● **Extrait choisi**
Le nouveau Sudiste est fier de sa ville prospère et apaisée on apprend dans le Birmingham News que la police s’apprête enfin à coffrer un retraité du Ku Klux Klan qui fit sauter en 1963 une machine infernale à la sortie d’une église baptiste ; bilan : quatre petites Noires brûlées vives. Le nouveau Sudiste est également fier de son festival, le Birmingham City Stages, « le plus grand festival musical du Sud« .
Au rayon distractions culturelles : exposition de fougères, chasse aux scarabées, concours de trains électriques… Palme d’or du sujet d’orgueil pour une population férue de records : la deuxième plus grande statue des Etats-Unis représente le dieu du feu et des forges la sidérurgie fit jadis vivre la cité. Les fesses (galbées) à l’air, Vulcain domine le centre-ville et semble tendre fraternellement la pogne à une autre divinité du metal cul nul : Iggy Pop, vedette insolite d’un festival familial aussi rigoureusement organisé qu’une manifestation populaire nord-coréenne.
Trois jours durant, le quartier (flambant neuf) des affaires s’abandonne à une étrange espèce (le flâneur pédestre, inconnu ici en temps normal), gourmande de sauces musclées et de musiques épicées : en une soirée, on peut se gaver de gospel, croquer de la country et bâfrer du blues à s’en faire péter la sous-ventrière. Dans une quiétude déconcertante. La foule placide fait un gros succès à une sorte de carquois permettant de porter son pliant en bandoulière, ce qui garantit des conditions d’avachissement optimum devant les dix scènes (archisponsorisées) où les artistes (archiponctuels) viennent flatter des nostalgies tenaces.
La veille, on a eu droit à une répétition d’un Iggy grossiste en farces obscènes et attrapes outrageuses. Quinze chansons, dont chaque intro déclenche chez moi un début de convulsions pavloviennes. Sous les guitares massues d’un groupe Cro-Magnon, les rengaines sismiques des Stooges résistent sans ciller, avant que la voix d’Iggy n’atomise le scepticisme, cette arthrose du coeur.
Une voix sidérante (et sidérale) qui, sur The Passenger, monte en chandelle narguer spoutniks rouillés et satellites espions. Sur Lust for life, Iggy illustre l’impayable texte (« L’amour, c’est comme d’hypnotiser des poulets« ) en battant des ailes tel un gallinacé gravement exalté ; pour Search & destroy, son numéro de panthère urbaine est digne de Cat people (versions Tourneur et Schrader, tant Iggy alterne suggestion et violence explicite).

● **Énoncé du problème**
Imprimez sans rien modifier le passage de l'extrait sur le festival de Birmingham qui va de « Trois jours durant, le » à « des nostalgies tenaces. ».

[Relevés de localisation d'éléments à l'écran]
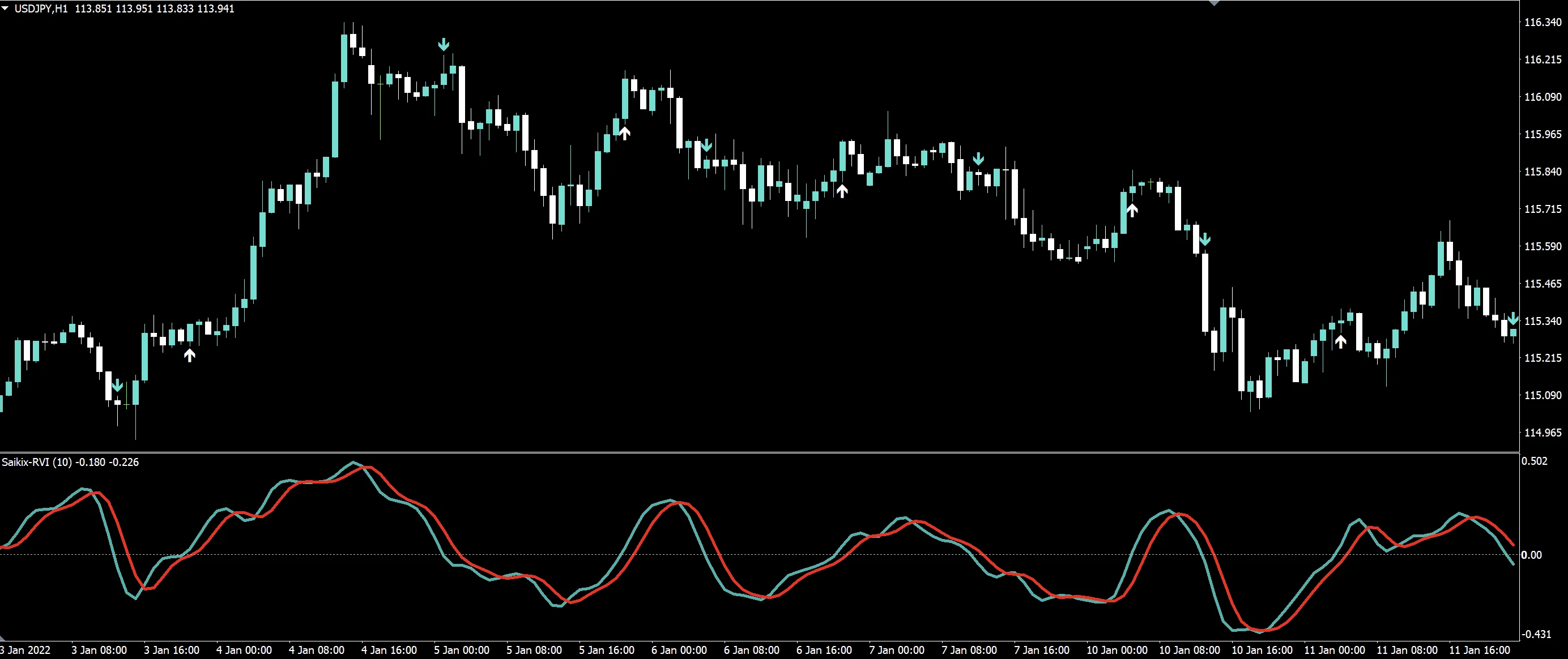Open the triangle dropdown beside USDJPY,H1
This screenshot has width=1568, height=659.
(x=6, y=8)
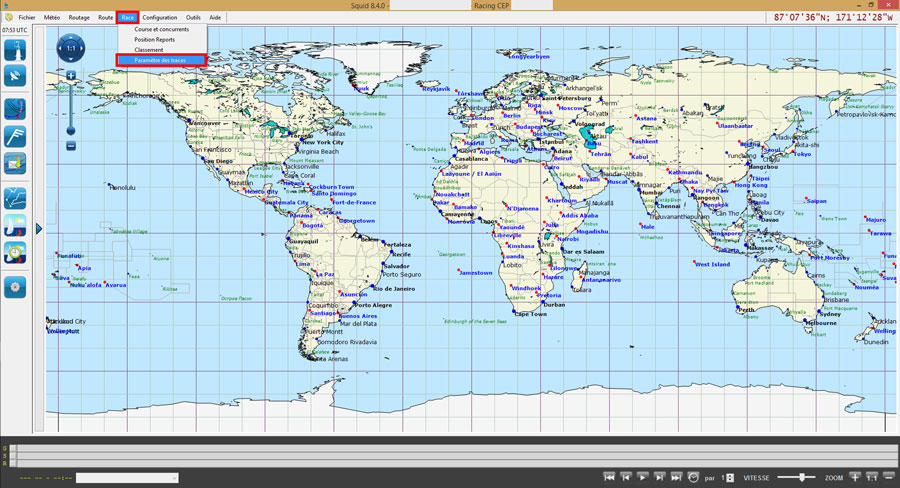Select 'Paramètre des traces' menu entry
The image size is (900, 488).
click(x=160, y=61)
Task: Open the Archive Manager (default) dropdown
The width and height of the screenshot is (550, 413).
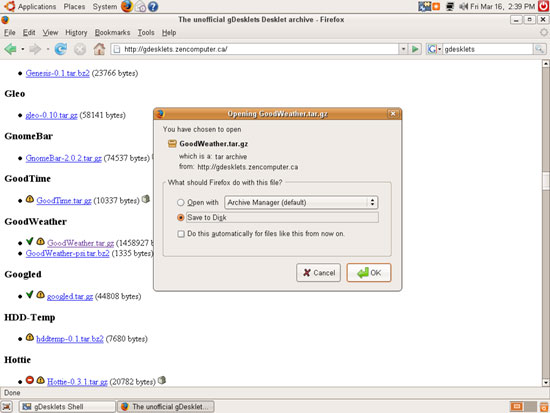Action: [301, 202]
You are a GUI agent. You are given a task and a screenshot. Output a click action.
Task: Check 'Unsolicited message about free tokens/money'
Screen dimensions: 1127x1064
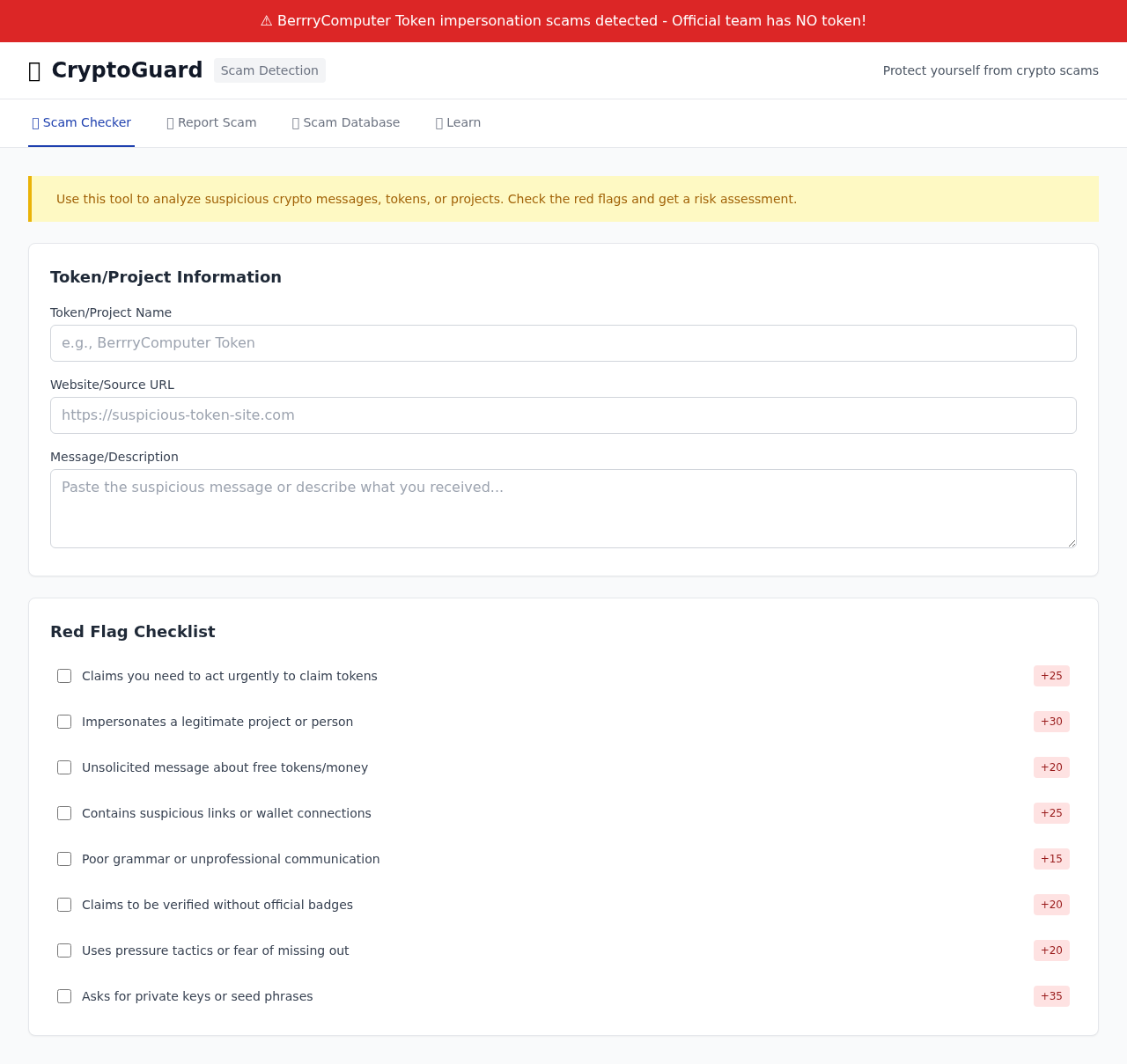(63, 767)
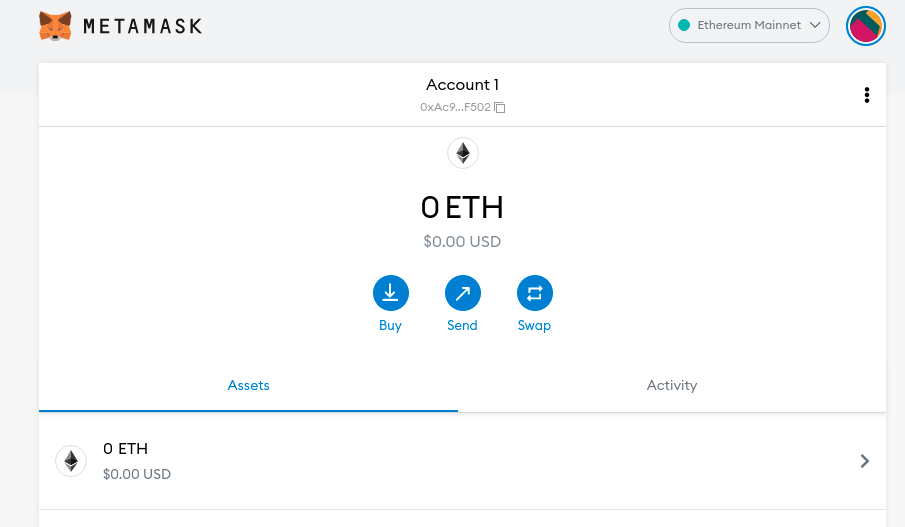
Task: Click the METAMASK wordmark text
Action: pos(143,26)
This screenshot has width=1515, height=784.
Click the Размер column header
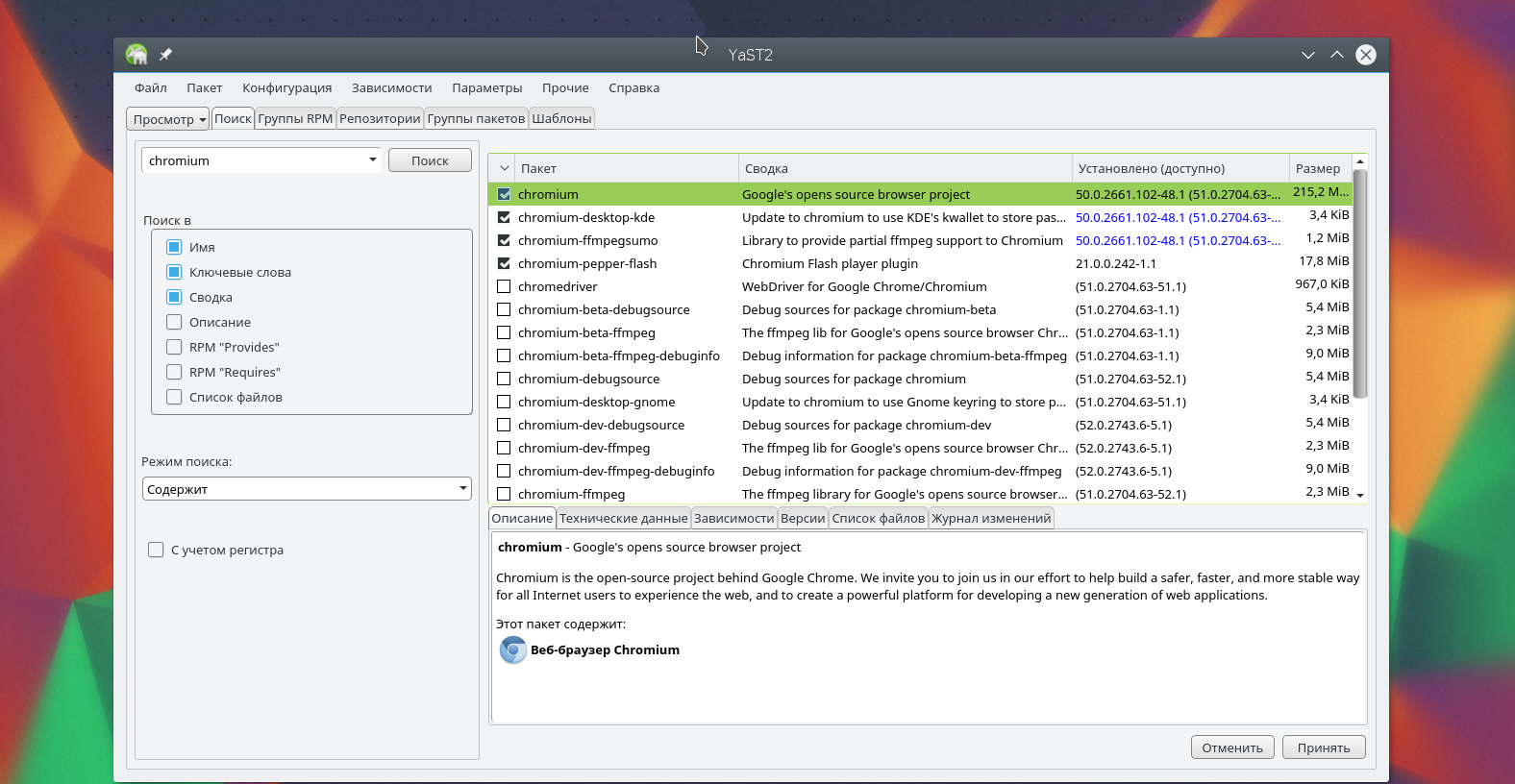pyautogui.click(x=1317, y=168)
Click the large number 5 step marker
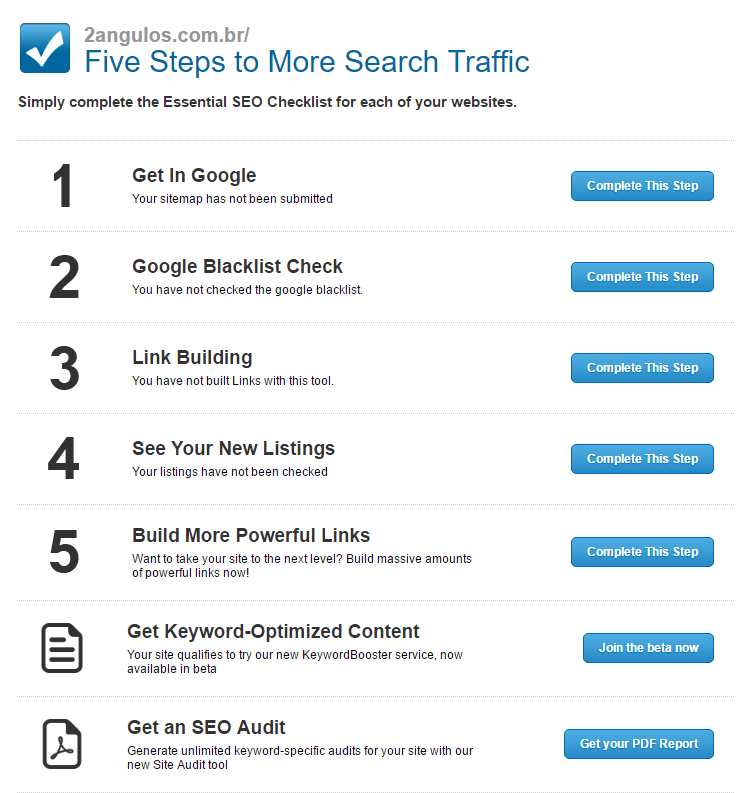The width and height of the screenshot is (744, 793). click(x=64, y=551)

● **Corrigé de l'exercice**
Trois jours durant, le quartier (flambant neuf) des affaires s’abandonne à une étrange espèce (le flâneur pédestre, inconnu ici en temps normal), gourmande de sauces musclées et de musiques épicées : en une soirée, on peut se gaver de gospel, croquer de la country et bâfrer du blues à s’en faire péter la sous-ventrière. Dans une quiétude déconcertante. La foule placide fait un gros succès à une sorte de carquois permettant de porter son pliant en bandoulière, ce qui garantit des conditions d’avachissement optimum devant les dix scènes (archisponsorisées) où les artistes (archiponctuels) viennent flatter des nostalgies tenaces.